Why are Salesforce emails blocked or refused, and what are potential solutions?
Michael Ko
Co-founder & CEO, Suped
Published 17 May 2025
Updated 23 May 2026
9 min read
Summarize with
Salesforce emails are blocked or refused because the receiving server does not trust the message, the route, or the sender reputation enough to accept it. The common causes are failed DMARC domain matching, DKIM not signing with the visible From domain, SPF not authorizing Salesforce, Microsoft 365 tenant routing rejecting internal-looking mail, shared Salesforce Core IP reputation, poor list quality, form abuse, or message content that trips a recipient policy.
For a medium-size company sending 10 to 500 mostly transactional messages, I would not jump straight to a new sending platform. I would first prove whether the refusal is technical, policy-based, or reputation-based.

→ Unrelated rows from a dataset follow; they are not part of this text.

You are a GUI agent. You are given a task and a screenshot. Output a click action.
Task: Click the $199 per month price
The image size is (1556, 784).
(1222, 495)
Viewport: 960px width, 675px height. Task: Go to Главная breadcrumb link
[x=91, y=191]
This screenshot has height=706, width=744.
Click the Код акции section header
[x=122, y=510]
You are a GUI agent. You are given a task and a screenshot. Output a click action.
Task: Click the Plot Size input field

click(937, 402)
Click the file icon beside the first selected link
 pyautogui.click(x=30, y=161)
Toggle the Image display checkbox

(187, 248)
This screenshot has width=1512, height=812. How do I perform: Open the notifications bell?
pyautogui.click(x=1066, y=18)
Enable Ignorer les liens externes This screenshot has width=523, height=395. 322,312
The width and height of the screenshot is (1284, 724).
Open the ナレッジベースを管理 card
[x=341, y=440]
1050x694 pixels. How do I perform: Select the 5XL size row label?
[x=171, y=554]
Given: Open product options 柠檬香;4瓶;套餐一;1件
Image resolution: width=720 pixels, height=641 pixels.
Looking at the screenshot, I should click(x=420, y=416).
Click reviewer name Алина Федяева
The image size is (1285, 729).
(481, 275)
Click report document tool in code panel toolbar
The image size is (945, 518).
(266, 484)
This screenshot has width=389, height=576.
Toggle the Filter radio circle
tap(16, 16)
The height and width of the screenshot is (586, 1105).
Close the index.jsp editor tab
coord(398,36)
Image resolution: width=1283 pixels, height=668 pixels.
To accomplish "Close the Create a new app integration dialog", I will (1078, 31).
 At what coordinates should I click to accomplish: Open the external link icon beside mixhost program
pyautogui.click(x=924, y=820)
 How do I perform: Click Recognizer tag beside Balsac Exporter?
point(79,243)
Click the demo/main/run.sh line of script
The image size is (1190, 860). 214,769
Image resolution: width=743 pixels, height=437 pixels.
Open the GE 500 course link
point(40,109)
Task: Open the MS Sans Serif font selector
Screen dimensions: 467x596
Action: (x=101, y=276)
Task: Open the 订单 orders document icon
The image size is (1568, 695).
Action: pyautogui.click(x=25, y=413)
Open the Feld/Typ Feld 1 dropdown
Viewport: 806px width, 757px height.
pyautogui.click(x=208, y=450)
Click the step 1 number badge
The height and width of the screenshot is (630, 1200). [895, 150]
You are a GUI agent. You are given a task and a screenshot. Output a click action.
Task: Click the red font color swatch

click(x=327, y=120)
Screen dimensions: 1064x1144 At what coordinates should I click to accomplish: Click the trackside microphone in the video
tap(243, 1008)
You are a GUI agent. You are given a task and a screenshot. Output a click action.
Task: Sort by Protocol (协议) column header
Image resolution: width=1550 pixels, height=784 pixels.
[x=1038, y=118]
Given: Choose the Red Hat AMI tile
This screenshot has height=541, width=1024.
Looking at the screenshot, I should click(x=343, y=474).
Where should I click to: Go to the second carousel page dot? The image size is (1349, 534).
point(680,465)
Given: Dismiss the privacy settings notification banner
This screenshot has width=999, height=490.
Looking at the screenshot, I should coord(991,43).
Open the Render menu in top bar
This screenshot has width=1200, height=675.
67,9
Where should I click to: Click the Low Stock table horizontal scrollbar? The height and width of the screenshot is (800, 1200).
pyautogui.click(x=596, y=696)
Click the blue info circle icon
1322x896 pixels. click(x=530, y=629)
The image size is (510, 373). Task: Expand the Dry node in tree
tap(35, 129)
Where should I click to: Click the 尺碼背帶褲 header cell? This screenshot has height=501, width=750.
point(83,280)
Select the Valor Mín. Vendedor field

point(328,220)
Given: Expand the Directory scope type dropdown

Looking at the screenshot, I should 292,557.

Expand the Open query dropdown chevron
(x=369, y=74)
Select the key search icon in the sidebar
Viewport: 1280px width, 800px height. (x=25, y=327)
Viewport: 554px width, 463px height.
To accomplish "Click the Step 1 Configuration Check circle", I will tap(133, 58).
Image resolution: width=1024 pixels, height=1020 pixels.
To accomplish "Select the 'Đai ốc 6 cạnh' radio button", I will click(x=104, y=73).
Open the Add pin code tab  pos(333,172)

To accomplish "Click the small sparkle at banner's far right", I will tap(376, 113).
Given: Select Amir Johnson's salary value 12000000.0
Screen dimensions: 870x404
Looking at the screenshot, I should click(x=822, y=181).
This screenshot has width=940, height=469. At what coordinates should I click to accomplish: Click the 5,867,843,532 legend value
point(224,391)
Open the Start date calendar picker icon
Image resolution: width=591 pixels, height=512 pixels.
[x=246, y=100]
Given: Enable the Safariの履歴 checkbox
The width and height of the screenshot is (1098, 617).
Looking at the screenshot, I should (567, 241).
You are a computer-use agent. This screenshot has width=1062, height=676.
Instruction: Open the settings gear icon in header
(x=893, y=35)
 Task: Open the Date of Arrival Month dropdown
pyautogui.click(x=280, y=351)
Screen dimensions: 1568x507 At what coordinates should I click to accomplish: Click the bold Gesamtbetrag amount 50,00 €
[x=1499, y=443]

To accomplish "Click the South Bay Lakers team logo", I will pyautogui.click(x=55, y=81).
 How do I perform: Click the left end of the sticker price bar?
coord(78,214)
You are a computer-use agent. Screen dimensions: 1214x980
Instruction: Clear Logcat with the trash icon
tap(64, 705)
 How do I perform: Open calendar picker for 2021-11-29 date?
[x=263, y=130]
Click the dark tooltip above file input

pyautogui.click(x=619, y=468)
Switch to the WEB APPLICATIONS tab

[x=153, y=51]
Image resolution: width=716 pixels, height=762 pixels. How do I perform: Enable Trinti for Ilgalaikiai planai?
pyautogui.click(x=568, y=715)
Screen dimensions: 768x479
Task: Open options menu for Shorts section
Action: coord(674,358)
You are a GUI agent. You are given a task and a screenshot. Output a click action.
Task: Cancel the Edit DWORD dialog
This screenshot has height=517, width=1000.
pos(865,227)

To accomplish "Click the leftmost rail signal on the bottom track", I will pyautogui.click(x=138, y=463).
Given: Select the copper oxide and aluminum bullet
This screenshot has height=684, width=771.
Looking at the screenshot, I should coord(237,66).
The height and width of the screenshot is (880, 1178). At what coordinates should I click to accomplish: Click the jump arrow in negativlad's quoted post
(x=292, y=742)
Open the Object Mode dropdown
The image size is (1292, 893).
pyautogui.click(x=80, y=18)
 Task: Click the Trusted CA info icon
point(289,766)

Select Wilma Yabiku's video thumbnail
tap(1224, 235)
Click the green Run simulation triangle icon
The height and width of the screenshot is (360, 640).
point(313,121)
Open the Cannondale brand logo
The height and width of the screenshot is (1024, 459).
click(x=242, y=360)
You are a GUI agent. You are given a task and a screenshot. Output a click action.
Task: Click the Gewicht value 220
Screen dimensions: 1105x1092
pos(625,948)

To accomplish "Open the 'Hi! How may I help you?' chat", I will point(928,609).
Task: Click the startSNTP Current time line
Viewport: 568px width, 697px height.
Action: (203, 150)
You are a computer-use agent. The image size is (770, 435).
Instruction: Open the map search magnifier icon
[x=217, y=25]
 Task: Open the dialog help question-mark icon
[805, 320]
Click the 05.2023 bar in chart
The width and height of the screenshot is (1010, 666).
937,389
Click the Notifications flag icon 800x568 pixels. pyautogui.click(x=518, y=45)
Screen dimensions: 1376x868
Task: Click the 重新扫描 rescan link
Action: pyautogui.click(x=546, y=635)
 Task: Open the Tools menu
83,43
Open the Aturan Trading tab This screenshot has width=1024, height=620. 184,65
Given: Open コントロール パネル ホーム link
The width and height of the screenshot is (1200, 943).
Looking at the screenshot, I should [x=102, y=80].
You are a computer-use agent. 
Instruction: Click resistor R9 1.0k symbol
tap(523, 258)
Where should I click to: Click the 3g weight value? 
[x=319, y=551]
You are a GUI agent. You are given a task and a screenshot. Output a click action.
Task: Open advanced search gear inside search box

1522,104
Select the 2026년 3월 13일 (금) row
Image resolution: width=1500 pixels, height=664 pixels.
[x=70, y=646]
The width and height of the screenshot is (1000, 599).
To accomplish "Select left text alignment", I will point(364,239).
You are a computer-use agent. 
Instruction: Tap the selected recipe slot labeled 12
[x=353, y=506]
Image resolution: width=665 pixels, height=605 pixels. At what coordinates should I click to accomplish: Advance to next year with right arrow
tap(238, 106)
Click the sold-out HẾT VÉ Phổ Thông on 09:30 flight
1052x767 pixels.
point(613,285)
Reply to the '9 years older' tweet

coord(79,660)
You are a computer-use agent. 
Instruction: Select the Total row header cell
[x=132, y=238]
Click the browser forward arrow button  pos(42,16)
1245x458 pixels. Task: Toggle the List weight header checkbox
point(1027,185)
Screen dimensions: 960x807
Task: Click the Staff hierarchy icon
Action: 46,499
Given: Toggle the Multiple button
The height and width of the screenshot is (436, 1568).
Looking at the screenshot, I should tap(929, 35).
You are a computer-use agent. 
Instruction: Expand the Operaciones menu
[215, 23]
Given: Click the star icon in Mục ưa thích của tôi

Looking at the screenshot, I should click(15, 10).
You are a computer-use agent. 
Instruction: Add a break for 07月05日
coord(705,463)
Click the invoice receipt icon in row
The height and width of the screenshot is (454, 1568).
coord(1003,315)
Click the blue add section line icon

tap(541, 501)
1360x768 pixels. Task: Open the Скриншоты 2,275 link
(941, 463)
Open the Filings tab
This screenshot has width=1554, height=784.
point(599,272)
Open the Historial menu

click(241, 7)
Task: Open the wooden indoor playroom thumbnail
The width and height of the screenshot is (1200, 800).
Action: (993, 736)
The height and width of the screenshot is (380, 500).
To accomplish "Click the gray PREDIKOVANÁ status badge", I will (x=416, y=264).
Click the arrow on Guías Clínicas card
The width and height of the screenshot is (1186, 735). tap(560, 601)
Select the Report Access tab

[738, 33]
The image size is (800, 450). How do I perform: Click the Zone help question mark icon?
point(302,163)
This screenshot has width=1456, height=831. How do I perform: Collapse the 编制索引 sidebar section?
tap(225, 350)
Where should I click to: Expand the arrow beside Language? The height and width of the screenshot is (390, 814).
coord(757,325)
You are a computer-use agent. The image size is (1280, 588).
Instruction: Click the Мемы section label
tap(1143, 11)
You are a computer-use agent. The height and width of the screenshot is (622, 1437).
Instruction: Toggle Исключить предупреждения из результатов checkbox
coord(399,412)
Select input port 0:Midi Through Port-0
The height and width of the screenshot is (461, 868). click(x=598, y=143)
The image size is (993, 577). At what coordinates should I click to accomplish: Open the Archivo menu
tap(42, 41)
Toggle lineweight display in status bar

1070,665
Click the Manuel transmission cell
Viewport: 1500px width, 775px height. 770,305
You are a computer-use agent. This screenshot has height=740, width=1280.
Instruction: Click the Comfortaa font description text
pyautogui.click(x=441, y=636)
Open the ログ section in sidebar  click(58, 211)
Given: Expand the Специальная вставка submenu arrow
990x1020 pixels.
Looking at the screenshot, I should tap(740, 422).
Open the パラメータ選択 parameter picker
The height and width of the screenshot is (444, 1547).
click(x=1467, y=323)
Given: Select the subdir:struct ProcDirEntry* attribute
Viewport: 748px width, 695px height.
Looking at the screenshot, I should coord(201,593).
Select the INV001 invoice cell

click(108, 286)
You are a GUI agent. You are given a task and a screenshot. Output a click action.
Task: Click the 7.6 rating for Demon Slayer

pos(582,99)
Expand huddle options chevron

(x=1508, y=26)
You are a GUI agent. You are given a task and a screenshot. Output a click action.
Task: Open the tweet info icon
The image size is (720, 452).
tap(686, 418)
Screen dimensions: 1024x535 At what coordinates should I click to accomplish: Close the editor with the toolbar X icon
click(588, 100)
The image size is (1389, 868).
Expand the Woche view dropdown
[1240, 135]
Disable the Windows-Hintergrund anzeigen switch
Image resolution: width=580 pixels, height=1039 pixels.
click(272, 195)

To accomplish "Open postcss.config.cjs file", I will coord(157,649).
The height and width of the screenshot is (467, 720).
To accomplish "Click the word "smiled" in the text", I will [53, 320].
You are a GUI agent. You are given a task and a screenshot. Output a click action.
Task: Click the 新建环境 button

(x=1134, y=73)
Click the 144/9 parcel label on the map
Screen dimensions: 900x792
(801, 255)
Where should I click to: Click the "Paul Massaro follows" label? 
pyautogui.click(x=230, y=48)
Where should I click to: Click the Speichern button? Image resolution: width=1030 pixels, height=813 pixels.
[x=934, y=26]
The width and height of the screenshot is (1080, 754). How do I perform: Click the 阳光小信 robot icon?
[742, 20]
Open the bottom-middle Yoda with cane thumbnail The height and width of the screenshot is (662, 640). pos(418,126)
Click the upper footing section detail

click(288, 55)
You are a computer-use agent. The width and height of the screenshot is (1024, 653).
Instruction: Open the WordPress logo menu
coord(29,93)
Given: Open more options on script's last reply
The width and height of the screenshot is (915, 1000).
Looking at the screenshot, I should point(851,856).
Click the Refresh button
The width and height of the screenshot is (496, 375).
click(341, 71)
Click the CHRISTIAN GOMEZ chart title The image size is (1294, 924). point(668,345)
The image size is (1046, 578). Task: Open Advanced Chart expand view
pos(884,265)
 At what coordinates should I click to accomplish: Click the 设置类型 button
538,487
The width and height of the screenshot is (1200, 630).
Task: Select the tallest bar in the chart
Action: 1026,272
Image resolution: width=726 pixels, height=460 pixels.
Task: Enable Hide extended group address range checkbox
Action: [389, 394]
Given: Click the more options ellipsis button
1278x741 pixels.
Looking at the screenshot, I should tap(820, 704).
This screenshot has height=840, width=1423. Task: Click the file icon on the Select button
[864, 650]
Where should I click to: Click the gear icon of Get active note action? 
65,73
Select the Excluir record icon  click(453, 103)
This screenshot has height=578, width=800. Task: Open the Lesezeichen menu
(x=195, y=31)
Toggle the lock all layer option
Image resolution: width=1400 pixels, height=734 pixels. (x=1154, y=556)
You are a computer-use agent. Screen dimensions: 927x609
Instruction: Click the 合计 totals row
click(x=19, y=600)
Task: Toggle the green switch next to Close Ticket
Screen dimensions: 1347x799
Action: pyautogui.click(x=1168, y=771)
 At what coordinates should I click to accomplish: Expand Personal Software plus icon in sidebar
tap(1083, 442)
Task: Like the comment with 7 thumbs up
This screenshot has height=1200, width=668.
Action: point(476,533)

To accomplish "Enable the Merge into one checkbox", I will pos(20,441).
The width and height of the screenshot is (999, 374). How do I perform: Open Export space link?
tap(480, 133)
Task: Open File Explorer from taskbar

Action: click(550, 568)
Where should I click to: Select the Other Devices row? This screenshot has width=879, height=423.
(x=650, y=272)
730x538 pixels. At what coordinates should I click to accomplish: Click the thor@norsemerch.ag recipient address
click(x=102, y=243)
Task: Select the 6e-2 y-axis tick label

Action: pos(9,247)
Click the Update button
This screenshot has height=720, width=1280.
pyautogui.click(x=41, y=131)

A 550 code from Microsoft 365 is a different problem than a DMARC fail at Gmail.
The fastest first move is to send one real Salesforce message through an email tester, then compare that result with Salesforce email logs and recipient bounce details. That gives you the message headers, authentication result, visible From domain, return-path domain, and final SMTP refusal code in one place.
The short answer
Salesforce blocking usually has one of two roots: the message fails a sender identity check, or the receiving system dislikes the sending route. If DKIM, SPF, and DMARC really pass with the correct domain match, the next suspects are shared IP reputation, recipient-side filtering, list consent, and Microsoft 365 routing rules for same-domain mail.
Potential solutions are specific. Fix Salesforce DKIM and SPF first. Confirm the DMARC result against the visible From domain. Review Salesforce Email Log Files. Check whether the org uses Salesforce Core, Marketing Cloud Account Engagement, Marketing Cloud Engagement, or Email Relay. If the route is shared and reputation is the problem, move the right mail stream only after hygiene issues are cleaned up.
Refused is not the same as spam
A refused email is rejected during SMTP delivery. A spam-folder placement is accepted, then filtered by the mailbox provider. Treat them separately or the troubleshooting gets noisy.
- Refusal code: Look for 550, 554, 5.7.1, 5.7.26, or tenant-specific text in the bounce.
- Spam placement: Inspect headers, authentication, engagement, complaints, and content signals.
- No send: Check Salesforce access level, sender verification, automation rules, and logs.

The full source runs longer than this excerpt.